A modular framework for data engineering, validation, and analytics workflows.
Project description
Data Manager
Data Manager is a modular Python framework for data engineering, validation, and analytics workflows. It provides a unified, job-based architecture on top of interchangeable storage backends, enabling structured and reproducible processing of tabular datasets.
Table of Contents
- Features
- Installation
- Architecture Overview
- Quick Start
- Storage Backends
- Jobs
- Example Pipeline
- Running Tests
- Roadmap
- Contributing
- License
Features
- Pluggable storage backends — swap between CSV, JSON, and in-memory storage with a consistent interface
- Job-based execution model — cleanly separates engineering, validation, and analytics concerns
- Data engineering utilities — remove duplicates, handle missing values
- Data validation — schema validation, data type checks, and nullability checks
- Data analytics & profiling — summary statistics, column-level analysis, missing value reports, and full dataset profiling
- Fully tested — comprehensive test suite using
pytestwith coverage reporting
Installation
Install from PyPI:
pip install data-manager-framework
Requirements: Python ≥ 3.12, pandas, numpy
Architecture Overview
Data Manager is built around two core concepts:
-
Storage Backends — responsible for reading, holding, and writing data.
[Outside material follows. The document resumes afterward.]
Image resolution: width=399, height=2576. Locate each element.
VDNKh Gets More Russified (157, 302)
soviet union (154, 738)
All backends expose a consistent interface (
read,write,data), so jobs are fully decoupled from the underlying file format. -
Jobs — stateless workers that accept a storage object and operate on its data. The three built-in job classes are
DataEngineer,DataValidation, andDataAnalytics.
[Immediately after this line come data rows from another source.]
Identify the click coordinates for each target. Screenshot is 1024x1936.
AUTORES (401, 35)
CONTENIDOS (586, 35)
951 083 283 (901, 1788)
┌─────────────────────────────────────────────────────┐
│ Your Application │
└──────────────────────────┬──────────────────────────┘
│
┌────────────▼────────────┐
│ Storage Backend │
│ CSVStorage │
│ JSONStorage │
│ InMemoryStorage │
└────────────┬────────────┘
│
┌─────────────────┼─────────────────┐
│ │ │
┌────────▼───────┐ ┌───────▼──────┐ ┌───────▼────────┐
│ DataEngineer │ │DataValidation│ │ DataAnalytics │
│ - duplicates │ │ - schema │ │ - summary │
│ - null values │ │ - types │ │ - profiling │
└────────────────┘ │ - nulls │ │ - statistics │
└──────────────┘ └────────────────┘
Quick Start
from data_manager.storage.csv_backend import CSVStorage
from data_manager.jobs.data_analytics import DataAnalytics
# Load data
storage = CSVStorage()
storage.load("data.csv")
# Run analytics
analytics = DataAnalytics(storage)
print(analytics.summary())
Storage Backends
All storage backends share the same interface. You can swap one for another without changing any of your job code.
CSVStorage
Reads and writes CSV files using pandas.
from data_manager.storage.csv_backend import CSVStorage
storage = CSVStorage()
storage.load("data.csv")
# Access the underlying DataFrame
print(storage.data.head())
# Write back to disk
storage.write("output.csv")
JSONStorage
Reads and writes JSON files.
from data_manager.storage.json_backend import JSONStorage
storage = JSONStorage()
storage.load("data.json")
storage.write("output.json")
InMemoryStorage
Holds data in memory — useful for testing or for passing a pre-built pandas DataFrame directly into the job pipeline.
import pandas as pd
from data_manager.storage.In_memory_backend import InMemoryStorage
df = pd.DataFrame({"name": ["Alice", "Bob"], "age": [30, 25]})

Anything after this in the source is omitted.